>>>>>
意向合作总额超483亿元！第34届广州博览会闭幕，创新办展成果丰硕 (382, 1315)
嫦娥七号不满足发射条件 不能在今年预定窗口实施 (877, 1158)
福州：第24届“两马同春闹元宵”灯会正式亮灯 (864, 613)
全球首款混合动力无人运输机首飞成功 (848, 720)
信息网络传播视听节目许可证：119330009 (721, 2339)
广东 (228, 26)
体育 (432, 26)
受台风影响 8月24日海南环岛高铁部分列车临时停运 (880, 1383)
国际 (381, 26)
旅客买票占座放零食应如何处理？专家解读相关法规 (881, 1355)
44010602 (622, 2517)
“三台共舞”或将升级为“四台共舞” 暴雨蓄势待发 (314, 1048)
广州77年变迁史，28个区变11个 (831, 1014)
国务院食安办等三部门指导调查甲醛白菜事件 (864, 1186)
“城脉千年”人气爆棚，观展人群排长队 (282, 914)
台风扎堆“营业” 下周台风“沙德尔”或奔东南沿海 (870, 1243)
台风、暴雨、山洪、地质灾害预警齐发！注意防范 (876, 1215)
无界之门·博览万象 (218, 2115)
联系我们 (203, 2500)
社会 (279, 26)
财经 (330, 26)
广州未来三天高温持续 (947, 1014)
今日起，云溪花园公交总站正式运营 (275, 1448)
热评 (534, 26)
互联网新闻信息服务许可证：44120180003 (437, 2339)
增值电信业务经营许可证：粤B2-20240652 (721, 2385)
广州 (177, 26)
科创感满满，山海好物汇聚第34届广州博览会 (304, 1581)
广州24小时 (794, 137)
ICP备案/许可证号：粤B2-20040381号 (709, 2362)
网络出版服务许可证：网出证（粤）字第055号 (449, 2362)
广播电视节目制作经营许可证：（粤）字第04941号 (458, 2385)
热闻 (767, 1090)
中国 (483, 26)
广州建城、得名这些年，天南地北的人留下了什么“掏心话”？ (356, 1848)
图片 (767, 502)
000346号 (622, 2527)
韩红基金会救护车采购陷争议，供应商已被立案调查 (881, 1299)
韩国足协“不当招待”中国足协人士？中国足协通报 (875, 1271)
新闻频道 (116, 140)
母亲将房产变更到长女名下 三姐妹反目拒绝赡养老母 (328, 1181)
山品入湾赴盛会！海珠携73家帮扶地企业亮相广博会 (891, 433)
<<<<<
What is required ▸ Output the lines above exactly, but only those between the line holding "广东 (228, 26)" and the line holding "台风、暴雨、山洪、地质灾害预警齐发！注意防范 (876, 1215)", inclusive.

Solution for this exercise ▸
广东 (228, 26)
体育 (432, 26)
受台风影响 8月24日海南环岛高铁部分列车临时停运 (880, 1383)
国际 (381, 26)
旅客买票占座放零食应如何处理？专家解读相关法规 (881, 1355)
44010602 (622, 2517)
“三台共舞”或将升级为“四台共舞” 暴雨蓄势待发 (314, 1048)
广州77年变迁史，28个区变11个 (831, 1014)
国务院食安办等三部门指导调查甲醛白菜事件 (864, 1186)
“城脉千年”人气爆棚，观展人群排长队 (282, 914)
台风扎堆“营业” 下周台风“沙德尔”或奔东南沿海 (870, 1243)
台风、暴雨、山洪、地质灾害预警齐发！注意防范 (876, 1215)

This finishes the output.